墨や淡彩で布地に直接模様を描く染色技法「描絵(かきえ)」によって、ふたつとないデザインのきものを着用することが、当時裕福な商家の女性たちの間で流行していました。〈冬木小袖〉もこの流行を背景に光琳に依頼されたといわれています。
きものには菊、萩、桔梗 、芒といった秋草が描かれており、藍の濃淡で、上半身には桔梗の花むらが広がり、腰から下には菊や萩が咲き乱れるようです。

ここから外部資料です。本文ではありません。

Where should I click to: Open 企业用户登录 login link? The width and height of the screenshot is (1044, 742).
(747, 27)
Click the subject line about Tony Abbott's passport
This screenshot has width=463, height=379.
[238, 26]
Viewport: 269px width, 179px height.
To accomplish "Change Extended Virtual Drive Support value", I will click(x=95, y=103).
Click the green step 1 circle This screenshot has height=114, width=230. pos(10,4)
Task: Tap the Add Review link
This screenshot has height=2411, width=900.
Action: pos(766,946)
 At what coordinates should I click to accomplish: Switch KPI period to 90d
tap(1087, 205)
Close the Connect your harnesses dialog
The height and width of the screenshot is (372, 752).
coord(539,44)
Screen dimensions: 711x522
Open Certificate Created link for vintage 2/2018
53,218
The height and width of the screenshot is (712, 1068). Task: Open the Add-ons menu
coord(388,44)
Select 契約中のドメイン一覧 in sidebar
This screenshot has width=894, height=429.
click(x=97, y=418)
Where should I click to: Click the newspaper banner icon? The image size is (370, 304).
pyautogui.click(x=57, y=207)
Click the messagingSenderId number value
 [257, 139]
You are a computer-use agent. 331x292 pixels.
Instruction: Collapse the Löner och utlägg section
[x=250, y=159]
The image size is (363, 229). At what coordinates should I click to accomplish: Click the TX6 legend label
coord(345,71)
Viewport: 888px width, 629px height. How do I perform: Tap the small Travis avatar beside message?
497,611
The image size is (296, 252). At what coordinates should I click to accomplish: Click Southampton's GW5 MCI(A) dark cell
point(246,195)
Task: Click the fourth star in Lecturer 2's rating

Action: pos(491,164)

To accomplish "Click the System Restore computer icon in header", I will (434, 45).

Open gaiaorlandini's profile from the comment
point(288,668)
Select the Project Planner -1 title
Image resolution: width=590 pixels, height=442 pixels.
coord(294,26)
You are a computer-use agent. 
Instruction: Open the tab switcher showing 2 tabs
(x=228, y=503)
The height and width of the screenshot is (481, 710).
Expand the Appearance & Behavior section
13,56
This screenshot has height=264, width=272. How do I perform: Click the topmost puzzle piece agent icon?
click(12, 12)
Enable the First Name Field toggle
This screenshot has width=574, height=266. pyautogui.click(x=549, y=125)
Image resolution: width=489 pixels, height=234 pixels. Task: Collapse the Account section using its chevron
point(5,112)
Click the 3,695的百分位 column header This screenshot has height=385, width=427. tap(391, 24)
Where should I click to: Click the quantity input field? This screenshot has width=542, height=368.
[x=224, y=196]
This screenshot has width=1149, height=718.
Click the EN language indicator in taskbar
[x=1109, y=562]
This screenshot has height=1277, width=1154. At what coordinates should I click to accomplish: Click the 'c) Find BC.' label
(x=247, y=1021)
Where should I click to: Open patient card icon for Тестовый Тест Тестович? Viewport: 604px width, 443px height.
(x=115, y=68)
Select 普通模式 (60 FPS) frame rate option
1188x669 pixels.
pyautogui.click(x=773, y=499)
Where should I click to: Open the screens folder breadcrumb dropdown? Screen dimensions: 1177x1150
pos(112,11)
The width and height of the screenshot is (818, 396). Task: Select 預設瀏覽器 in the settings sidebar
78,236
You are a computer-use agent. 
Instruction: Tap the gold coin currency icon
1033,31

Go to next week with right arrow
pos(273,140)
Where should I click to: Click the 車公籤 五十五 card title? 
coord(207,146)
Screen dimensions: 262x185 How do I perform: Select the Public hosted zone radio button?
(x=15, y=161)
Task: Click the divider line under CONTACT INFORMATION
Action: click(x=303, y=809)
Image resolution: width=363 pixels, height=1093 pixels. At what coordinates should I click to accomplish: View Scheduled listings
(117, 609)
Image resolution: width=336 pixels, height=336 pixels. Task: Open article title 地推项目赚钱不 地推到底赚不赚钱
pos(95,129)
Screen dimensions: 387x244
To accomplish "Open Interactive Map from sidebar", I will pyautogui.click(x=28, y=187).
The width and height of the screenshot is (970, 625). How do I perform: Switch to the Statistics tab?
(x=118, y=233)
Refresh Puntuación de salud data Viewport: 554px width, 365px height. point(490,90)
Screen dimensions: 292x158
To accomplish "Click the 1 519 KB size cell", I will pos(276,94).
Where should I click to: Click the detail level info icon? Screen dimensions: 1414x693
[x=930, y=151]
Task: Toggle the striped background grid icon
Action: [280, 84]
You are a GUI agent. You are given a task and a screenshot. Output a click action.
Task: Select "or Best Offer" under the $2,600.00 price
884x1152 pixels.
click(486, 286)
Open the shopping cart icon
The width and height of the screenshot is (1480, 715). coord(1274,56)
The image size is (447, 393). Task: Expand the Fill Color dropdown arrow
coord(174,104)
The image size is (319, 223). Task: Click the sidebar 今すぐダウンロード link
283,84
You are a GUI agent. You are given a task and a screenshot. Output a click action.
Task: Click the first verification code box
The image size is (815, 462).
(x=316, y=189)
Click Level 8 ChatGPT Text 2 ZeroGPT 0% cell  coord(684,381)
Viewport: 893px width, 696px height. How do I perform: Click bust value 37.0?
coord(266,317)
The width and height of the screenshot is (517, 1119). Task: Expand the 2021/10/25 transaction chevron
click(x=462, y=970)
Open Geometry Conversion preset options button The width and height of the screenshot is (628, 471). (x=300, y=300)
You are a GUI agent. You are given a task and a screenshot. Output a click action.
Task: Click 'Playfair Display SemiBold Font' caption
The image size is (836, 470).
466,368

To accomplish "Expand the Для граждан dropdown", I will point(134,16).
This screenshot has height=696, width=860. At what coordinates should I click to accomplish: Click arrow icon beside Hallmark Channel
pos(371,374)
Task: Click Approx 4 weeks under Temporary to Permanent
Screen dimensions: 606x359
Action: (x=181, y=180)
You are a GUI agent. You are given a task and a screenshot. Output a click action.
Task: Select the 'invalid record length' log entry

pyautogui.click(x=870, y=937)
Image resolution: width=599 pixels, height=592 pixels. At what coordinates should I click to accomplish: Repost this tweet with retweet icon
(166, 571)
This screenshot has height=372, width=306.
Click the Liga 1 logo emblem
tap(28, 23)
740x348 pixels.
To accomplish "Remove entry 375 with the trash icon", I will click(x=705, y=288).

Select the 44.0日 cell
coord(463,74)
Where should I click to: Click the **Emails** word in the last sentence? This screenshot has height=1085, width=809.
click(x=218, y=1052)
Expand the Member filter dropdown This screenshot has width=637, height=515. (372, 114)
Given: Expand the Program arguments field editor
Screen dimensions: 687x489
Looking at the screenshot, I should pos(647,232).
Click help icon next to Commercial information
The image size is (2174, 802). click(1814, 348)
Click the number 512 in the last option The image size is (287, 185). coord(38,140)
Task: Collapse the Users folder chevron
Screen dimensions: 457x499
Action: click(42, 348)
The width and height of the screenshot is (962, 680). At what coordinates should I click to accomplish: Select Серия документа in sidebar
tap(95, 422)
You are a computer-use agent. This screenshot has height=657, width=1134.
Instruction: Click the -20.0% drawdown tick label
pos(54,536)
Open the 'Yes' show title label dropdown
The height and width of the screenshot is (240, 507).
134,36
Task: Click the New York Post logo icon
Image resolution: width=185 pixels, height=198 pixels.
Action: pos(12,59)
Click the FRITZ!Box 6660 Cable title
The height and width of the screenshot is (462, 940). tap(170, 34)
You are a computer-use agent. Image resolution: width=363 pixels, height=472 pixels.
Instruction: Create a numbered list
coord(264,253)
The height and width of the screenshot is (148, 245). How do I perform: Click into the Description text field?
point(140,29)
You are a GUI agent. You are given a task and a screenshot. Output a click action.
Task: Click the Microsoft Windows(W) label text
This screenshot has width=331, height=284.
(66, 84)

全体の様子を見てみると、ちょうど帯の当たる部分に空間を配していることもわかります。光琳の生家はもともと安土桃山時代から続く雁金屋という呉服商でした。だからこそ、着用したところまでをしっかりとイメージして模様を描いたのでしょう。
■「〈冬木小袖〉修理プロジェクト」概要
寄附金募集期間:2020年1月17日~2021年12月末
*目標金額達成に伴い、
当初予定(~2022年6月末)より前倒しで終了
寄附募集方法 :WEB・申込書(クレジットカード、郵便振替・銀行振込)による
個人・団体からの寄附、東京国立博物館館内募金箱、
ミュージアムグッズおよび初音ミクとのコラボレーションによる
〈冬木小袖〉ミクグッズの購買を通した寄附 など
支援総額 :16,451,470円(目標金額15,000,000円)
ウェブ・申込書でのご寄附者数 296名
特別協賛 :クリプトン・フューチャー・メディア株式会社
協賛 :株式会社やまと、株式会社東京美術倶楽部
寄附金の使途 :〈冬木小袖〉の修理費用ならびに、本プロジェクトの事業運営費
*目標を上回った寄附金は、
東京国立博物館所蔵の文化財の修理費として活用
■G20インド2023で本プロジェクトが紹介されました
G20ニューデリー・サミット関連企画【G20 DIGITAL MUSEUM】で「〈冬木小袖〉修理プロジェクト」が紹介されました。【CULTURE CORRIDOR - G20 DIGITAL MUSEUM】は、G20ニューデリー・サミットの参加国が自国の文化を表す作品を持ち寄り展示する国際プロジェクトです。
日本からは、修理が完了した〈冬木小袖〉 のデジタル画像や複製きものとともに、プロジェクトの一環として誕生した「〈冬木小袖〉ミク」のフィギュアが出展されました。2023年9月9日にサミットの会場で公開され、サミット終了後は一般公開されます。